• _Excerpt provided_
------------------------------------------------------------------------
Of course, we must be careful with this concept. God’s grace is not a license to sin. The scriptures condemn those “ungodly persons who turn the grace of our God into licentiousness” (Jude 1:4, NASB). We must still, “Pursue peace with all men, and the sanctification without which no one will see the Lord” (Hebrews 12:14, NASB). But that sanctification does not rest upon some single moment of weakness [OMGoodness, I’ve broken down and eaten that hotdog]; but, rather, it’s a matter of the heart—a walk of life!
How on earth did I get so carried away with hotdogs? Anyway, while I’m sitting here in limbo with regard to the cancer, I’ve no intention of simply letting life slip by me. Yes, anything could happen. But, anything could happen to any one of us on any given day. Nobody is assured of tomorrow. I was reminded of this yesterday when, following the ordeal with the scans, I was sitting in the hospital waiting for a prescription to be filled and I noticed a plaque up on the wall which read, “Yesterday is HISTORY, Tomorrow is a MYSTERY, Today is a GIFT.”
------------------------------------------------------------------------
• _Data for analysis_
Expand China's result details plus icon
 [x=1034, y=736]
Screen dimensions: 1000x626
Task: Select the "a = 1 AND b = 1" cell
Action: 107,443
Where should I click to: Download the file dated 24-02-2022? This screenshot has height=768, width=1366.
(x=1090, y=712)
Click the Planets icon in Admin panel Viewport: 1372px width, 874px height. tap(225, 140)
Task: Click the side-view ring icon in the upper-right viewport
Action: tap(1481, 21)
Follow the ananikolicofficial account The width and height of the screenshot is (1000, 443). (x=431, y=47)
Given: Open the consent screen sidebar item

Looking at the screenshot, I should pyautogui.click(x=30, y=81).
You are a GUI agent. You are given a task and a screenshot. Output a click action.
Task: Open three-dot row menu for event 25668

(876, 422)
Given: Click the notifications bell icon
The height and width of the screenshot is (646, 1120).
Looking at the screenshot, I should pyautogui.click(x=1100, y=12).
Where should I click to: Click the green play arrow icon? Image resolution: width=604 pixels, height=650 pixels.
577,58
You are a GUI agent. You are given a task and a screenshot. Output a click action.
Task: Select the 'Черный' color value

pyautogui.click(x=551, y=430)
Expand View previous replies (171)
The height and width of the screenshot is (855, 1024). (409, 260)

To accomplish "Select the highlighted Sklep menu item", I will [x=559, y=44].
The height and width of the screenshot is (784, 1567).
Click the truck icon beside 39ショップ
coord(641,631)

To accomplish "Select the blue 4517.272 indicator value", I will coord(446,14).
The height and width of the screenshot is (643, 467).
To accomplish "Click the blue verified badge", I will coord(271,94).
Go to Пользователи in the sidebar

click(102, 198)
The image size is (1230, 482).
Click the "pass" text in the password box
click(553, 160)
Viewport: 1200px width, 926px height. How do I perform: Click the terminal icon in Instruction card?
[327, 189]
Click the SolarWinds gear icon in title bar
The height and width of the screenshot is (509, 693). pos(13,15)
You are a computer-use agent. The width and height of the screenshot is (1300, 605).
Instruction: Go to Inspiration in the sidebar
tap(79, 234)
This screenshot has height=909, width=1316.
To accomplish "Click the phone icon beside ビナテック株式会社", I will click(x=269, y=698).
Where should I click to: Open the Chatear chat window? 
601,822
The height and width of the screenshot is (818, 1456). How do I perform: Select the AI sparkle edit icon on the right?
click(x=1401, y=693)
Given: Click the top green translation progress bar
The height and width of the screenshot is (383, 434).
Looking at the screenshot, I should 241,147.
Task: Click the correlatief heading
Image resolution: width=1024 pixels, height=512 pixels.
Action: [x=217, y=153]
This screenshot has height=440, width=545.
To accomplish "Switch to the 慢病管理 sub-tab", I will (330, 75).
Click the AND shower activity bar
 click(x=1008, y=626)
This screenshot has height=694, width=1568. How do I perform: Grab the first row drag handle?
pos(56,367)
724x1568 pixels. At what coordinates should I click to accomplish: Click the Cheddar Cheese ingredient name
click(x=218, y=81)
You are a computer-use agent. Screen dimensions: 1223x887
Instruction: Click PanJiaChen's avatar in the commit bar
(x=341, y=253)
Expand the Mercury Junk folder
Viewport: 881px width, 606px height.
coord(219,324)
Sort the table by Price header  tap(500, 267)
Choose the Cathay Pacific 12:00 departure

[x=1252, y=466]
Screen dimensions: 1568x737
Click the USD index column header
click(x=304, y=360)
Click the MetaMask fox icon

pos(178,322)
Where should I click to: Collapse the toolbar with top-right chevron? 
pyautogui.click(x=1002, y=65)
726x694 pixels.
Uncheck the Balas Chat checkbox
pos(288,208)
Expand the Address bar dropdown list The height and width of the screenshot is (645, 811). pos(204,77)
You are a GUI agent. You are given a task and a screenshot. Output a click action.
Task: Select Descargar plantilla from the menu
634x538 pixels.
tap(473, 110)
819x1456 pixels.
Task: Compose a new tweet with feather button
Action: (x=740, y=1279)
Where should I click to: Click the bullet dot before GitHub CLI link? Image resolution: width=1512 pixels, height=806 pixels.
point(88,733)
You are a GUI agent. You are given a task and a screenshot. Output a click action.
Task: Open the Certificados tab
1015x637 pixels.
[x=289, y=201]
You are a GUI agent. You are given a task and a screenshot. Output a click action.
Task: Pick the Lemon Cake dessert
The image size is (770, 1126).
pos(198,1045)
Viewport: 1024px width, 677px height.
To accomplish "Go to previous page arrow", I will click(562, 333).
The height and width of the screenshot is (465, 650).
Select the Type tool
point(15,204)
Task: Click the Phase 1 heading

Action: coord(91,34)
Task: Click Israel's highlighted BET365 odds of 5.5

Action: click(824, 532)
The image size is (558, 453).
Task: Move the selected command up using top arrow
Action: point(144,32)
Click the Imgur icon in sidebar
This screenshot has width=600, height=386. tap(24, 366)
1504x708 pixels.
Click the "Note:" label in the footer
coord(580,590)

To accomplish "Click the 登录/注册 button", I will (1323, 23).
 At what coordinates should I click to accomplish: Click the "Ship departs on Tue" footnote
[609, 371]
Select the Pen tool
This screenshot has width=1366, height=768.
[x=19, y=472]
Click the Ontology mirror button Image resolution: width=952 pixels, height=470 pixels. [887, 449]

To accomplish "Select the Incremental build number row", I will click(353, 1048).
------------------------------------------------------------------------
• _What to work on_
a - Output the part of the reflection on grace and hotdogs starting at "Of course, we" and ending at "walk of life!".
b - Carry on the reflection on grace and living with cancer from the point where it stops.

• _Activity answers_
a -
Of course, we must be careful with this concept. God’s grace is not a license to sin. The scriptures condemn those “ungodly persons who turn the grace of our God into licentiousness” (Jude 1:4, NASB). We must still, “Pursue peace with all men, and the sanctification without which no one will see the Lord” (Hebrews 12:14, NASB). But that sanctification does not rest upon some single moment of weakness [OMGoodness, I’ve broken down and eaten that hotdog]; but, rather, it’s a matter of the heart—a walk of life!

b -
When you think about it, today is all we really have. No wonder the scripture says, “This is the day which the Lord has made; Let us rejoice and be glad in it!” (Psalm 118:24, NASB). This is where “faith” comes into play. The Apostle Paul also exhorts us, saying, “Therefore, being always of good courage, and knowing that while we are at home in the body we are absent from the Lord—for we walk by faith, not by sight—we are of good courage, I say, and prefer rather to be absent from the body and to be at home with the Lord. Therefore we also have as our ambition, whether at home or absent, to be pleasing to Him” (2 Corinthians 5:6-9, NASB).
I’ve got things to do, people to love, opportunities to reach and teach, a life to live, and a God to serve. I refuse to allow what “might happen” to get in the way of all of that!